Le 31 octobre 2025, lors d’une réunion de la commission des Affaires sociales à l’Assemblée nationale, un amendement lié au projet de loi de financement de la Sécurité sociale pour 2026 a été adopté. Cet amendement stipule que « le médecin peut prescrire à l’assuré dont l’état le justifie une mesure de reprise ou de poursuite d’activité en télétravail, avec l’accord de l’assuré et sous réserve de l’éligibilité de son poste ». Ainsi, le concept de « télétravail » est intégré dans un cadre auparavant destiné aux arrêts maladie, ce qui pourrait engendrer des répercussions importantes pour l’économie, rapporte TopTribune.
Une mesure de rationalisation des dépenses d’indemnités journalières
Ce texte souligne l’augmentation significative des dépenses liées aux indemnités journalières dans le régime général ces dernières années. Selon l’exposé sommaire de l’amendement, ces indemnités sont passées « d’environ 6,2 milliards d’euros en 2010 à 10,2 milliards d’euros en 2023 ». Le rapporteur général a noté que cet amendement ne vise pas à diminuer les droits à un arrêt de travail, mais pourrait permettre « un suivi plus régulier » des travailleurs absents.
Cette initiative est une stratégie délibérée du gouvernement et du législateur pour réduire les coûts sociaux associés à l’absentéisme médical, tout en minimisant la perturbation des entreprises causée par les arrêts de longue durée. En acceptant une reprise ou une poursuite d’activité à distance, cette mesure a pour but de maintenir un lien actif entre les employés et les entreprises, tout en préservant une partie de la valeur économique créée.
Impacts potentiels sur la productivité et l’organisation du travail
Pour les entreprises, cette réforme pourrait introduire une flexibilité significative dans la gestion des ressources humaines. Les employés qui peuvent travailler à distance pendant leur convalescence légère ou modérée demeureraient productifs, ce qui limiterait le besoin de recrutements temporaires ou de coûteux remplacements.

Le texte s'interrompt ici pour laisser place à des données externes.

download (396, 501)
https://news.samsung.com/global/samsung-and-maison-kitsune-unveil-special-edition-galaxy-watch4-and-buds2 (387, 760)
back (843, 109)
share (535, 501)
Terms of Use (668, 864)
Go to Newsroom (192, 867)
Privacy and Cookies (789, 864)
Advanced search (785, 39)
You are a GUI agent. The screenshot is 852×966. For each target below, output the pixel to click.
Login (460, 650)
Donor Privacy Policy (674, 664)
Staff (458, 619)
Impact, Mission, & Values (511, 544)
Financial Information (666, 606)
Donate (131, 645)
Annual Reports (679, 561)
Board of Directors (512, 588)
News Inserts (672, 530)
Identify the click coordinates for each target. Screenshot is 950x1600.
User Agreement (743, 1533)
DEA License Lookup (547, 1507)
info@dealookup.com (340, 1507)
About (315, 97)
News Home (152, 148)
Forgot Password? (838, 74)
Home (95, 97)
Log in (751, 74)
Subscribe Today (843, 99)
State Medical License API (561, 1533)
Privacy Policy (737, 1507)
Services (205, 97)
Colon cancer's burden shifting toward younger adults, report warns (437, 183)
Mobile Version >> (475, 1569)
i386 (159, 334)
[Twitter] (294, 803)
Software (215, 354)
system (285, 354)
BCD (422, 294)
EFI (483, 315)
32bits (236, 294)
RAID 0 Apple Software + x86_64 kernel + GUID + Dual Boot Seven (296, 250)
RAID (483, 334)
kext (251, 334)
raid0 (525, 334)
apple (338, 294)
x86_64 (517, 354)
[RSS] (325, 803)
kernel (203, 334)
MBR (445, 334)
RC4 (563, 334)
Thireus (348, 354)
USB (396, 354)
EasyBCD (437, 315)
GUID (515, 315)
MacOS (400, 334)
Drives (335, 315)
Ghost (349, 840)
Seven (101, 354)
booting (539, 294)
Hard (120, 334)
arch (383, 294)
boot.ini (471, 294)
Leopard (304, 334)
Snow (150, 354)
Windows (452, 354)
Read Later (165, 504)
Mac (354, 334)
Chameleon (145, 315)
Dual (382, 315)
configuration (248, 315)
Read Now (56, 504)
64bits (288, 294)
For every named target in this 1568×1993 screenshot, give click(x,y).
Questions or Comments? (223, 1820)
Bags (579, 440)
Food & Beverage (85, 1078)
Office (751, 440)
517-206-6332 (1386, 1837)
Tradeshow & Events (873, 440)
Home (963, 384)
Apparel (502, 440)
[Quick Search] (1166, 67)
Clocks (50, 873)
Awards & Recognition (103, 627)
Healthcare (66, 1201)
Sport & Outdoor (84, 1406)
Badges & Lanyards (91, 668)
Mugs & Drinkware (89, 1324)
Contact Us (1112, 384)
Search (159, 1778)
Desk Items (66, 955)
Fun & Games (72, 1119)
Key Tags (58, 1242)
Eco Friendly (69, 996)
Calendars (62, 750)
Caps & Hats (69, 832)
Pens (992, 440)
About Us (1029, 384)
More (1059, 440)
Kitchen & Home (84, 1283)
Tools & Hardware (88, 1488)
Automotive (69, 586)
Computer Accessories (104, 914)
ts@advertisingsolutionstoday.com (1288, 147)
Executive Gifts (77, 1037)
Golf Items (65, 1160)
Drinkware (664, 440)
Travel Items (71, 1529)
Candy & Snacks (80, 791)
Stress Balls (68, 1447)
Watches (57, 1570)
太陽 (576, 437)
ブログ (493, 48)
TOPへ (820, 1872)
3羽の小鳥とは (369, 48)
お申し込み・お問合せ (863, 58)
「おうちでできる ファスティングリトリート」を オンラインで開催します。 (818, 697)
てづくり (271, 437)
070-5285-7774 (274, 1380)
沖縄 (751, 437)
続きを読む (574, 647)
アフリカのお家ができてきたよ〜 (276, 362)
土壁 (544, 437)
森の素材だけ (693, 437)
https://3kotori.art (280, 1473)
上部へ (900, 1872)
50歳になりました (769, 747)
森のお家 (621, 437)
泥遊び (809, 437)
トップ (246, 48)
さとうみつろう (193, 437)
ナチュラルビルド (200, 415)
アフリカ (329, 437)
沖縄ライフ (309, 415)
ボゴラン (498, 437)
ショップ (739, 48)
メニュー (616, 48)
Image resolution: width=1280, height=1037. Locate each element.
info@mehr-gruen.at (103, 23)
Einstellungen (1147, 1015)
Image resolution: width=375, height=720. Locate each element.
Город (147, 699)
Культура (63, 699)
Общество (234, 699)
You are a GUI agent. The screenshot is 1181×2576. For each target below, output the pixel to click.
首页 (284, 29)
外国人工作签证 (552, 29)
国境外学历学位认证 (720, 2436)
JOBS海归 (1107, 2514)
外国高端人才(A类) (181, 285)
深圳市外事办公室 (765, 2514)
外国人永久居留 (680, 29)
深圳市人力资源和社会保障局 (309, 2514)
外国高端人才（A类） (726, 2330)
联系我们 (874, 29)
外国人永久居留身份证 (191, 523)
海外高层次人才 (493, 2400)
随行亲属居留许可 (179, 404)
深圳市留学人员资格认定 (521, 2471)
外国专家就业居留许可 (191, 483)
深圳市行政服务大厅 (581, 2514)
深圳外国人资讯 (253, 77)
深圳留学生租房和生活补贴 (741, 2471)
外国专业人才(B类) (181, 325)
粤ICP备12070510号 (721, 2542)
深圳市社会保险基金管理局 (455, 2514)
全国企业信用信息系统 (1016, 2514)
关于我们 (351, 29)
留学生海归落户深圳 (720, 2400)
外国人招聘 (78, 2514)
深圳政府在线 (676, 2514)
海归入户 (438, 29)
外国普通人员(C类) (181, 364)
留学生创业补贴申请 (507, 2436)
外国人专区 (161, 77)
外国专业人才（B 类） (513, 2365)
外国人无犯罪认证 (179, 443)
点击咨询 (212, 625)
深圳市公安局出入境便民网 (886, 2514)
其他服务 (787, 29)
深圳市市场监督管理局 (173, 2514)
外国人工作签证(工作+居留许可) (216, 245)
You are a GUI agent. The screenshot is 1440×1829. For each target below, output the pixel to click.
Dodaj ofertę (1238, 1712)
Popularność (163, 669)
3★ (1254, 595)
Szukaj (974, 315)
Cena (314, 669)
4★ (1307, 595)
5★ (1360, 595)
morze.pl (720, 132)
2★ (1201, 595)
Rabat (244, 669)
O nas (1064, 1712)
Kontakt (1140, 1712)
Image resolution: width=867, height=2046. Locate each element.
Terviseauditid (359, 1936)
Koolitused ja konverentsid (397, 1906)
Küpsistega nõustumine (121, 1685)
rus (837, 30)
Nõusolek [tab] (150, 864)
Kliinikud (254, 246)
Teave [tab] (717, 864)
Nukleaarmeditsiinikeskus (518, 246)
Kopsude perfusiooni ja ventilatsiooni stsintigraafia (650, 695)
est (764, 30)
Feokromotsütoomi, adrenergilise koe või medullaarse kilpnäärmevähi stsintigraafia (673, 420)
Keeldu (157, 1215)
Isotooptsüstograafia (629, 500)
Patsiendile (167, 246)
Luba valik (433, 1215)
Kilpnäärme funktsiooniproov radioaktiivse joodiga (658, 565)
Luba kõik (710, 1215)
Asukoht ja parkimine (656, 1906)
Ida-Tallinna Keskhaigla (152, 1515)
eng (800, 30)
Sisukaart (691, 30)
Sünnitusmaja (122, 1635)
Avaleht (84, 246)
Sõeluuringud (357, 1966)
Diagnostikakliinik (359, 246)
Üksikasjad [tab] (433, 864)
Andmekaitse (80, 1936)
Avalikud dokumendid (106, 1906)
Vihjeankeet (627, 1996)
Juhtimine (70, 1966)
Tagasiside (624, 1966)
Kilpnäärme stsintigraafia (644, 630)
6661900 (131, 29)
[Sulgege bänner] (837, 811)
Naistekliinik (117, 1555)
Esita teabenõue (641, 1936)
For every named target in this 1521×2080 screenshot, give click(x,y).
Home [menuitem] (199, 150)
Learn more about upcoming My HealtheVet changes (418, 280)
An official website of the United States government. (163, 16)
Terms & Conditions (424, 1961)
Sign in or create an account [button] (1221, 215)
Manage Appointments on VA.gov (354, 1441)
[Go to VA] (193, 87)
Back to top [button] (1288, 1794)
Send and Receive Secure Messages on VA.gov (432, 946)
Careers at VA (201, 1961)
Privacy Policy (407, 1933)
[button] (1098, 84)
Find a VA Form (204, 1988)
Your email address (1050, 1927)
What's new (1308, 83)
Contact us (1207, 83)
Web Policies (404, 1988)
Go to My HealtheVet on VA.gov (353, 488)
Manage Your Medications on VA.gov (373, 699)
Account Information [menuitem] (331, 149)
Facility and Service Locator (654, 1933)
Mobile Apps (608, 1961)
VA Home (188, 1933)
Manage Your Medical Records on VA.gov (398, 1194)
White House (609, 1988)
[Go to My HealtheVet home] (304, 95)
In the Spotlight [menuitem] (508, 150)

Dans les secteurs propices au télétravail, cette initiative apporte une nouvelle méthode d’organisation qui pourrait optimiser la continuité des activités. Cependant, la stipulation « sous réserve de l’éligibilité de son poste » indique que cette mesure ne sera pas applicable à tous les métiers. Les professions nécessitant une présence physique resteront en dehors de ce dispositif, ce qui pourrait en réduire l’impact global sur la productivité de l’économie.
Risques de dérive et frein à l’efficacité attendue
Les débats parlementaires ont également mis en exergue des préoccupations relatives aux risques d’abus ou de pressions implicites. Un député de la majorité a qualifié cette mesure de « alternative proportionnée et évolutive, favorisant une reprise progressive et sécurisée » pour certaines pathologies légères. En revanche, un membre de l’opposition a exprimé ses craintes en s’interrogeant : « Qui sommes-nous pour intervenir dans la relation entre le patient et le médecin ?»
Pour que cette mesure soit efficacement bénéfique, certaines exigences seront nécessaires : une définition précise des critères médicaux et professionnels pour l’éligibilité au télétravail, la capacité réelle de l’employé à travailler à distance, un cadre pour la durée de la mesure ou ses révisions, ainsi qu’un suivi rigoureux de la santé et de la productivité. En l’absence de protections adéquates, cette mesure pourrait conduire à des situations peu productives ou même engendrer des coûts additionnels (suivi renforcé, mesure inefficace, désorganisation).
Une mesure symbolique dans un contexte macro-économique plus large
En dehors de ses impacts directs, cette mesure illustre une tendance plus large vers une redéfinition de la relation entre santé, travail et performance économique. Dans un contexte où l’absentéisme et les arrêts de maladie pèsent sur les comptes de la sécurité sociale, la prescription du télétravail se présente comme une solution hybride, alliant maintien d’activité tout en tenant compte de la santé des employés.
Si l’amendement est promulgué et que ses modalités de mise en œuvre deviennent opérationnelles, le télétravail pourrait devenir un élément essentiel dans la modernisation de l’organisation du travail en France. Toutefois, son efficacité reposera largement sur la facilité de mise en œuvre dans la pratique, l’acceptation par les acteurs concernés (médecins, employés, employeurs) et la compatibilité des postes à cette nouvelle modalité.